▶ **TASK STATEMENT**
Please retype all of the rows below word for word, keeping every line, character, and line break unchanged.

▶ **DATA FOR THIS TASK**
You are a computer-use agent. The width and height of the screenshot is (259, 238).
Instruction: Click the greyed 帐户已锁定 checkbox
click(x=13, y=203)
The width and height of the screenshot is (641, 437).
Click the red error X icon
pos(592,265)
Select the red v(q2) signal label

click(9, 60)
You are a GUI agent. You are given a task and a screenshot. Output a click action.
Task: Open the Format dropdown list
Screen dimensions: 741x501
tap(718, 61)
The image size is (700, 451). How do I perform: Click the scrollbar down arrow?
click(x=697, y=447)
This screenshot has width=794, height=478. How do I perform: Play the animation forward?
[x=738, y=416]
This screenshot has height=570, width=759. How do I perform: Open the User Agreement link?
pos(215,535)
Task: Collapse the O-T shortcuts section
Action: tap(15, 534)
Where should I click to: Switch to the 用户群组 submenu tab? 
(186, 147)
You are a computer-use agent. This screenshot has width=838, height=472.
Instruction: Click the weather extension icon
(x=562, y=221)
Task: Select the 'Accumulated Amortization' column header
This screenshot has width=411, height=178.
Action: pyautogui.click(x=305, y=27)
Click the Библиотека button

▶ **CORRECT RESPONSE**
You are a computer-use agent. The width and height of the screenshot is (259, 238).
Instruction: Click the greyed 帐户已锁定 checkbox
click(x=13, y=203)
The width and height of the screenshot is (641, 437).
Click the red error X icon
pos(592,265)
Select the red v(q2) signal label

click(9, 60)
You are a GUI agent. You are given a task and a screenshot. Output a click action.
Task: Open the Format dropdown list
Screen dimensions: 741x501
tap(718, 61)
The image size is (700, 451). How do I perform: Click the scrollbar down arrow?
click(x=697, y=447)
This screenshot has width=794, height=478. How do I perform: Play the animation forward?
[x=738, y=416]
This screenshot has height=570, width=759. How do I perform: Open the User Agreement link?
pos(215,535)
Task: Collapse the O-T shortcuts section
Action: tap(15, 534)
Where should I click to: Switch to the 用户群组 submenu tab? 
(186, 147)
You are a computer-use agent. This screenshot has width=838, height=472.
Instruction: Click the weather extension icon
(x=562, y=221)
Task: Select the 'Accumulated Amortization' column header
This screenshot has width=411, height=178.
Action: pyautogui.click(x=305, y=27)
Click the Библиотека button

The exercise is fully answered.